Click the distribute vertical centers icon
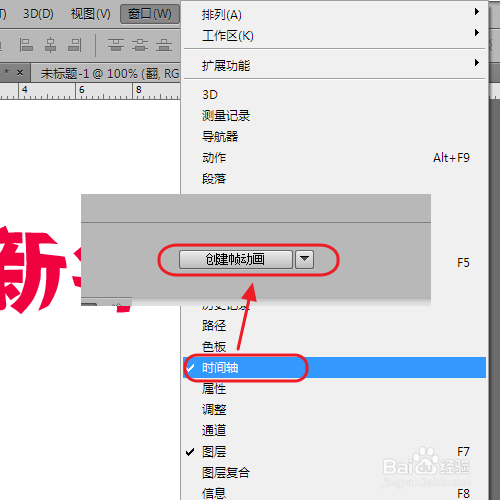 pos(140,45)
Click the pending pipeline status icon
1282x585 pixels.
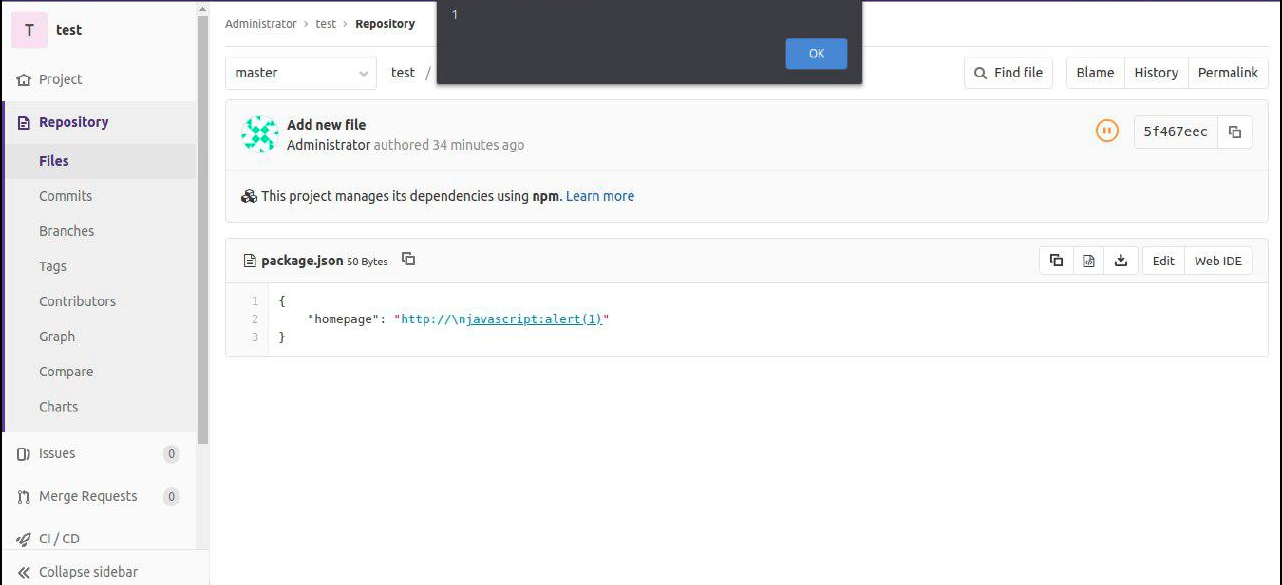coord(1107,131)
+===+
■ Exercise description
What you write should match, word for word, the lines from the one containing "Click the pending pipeline status icon" to the end of the listing, with both ends kept and the pictures left out.

■ Reply to the exercise
Click the pending pipeline status icon
1282x585 pixels.
coord(1107,131)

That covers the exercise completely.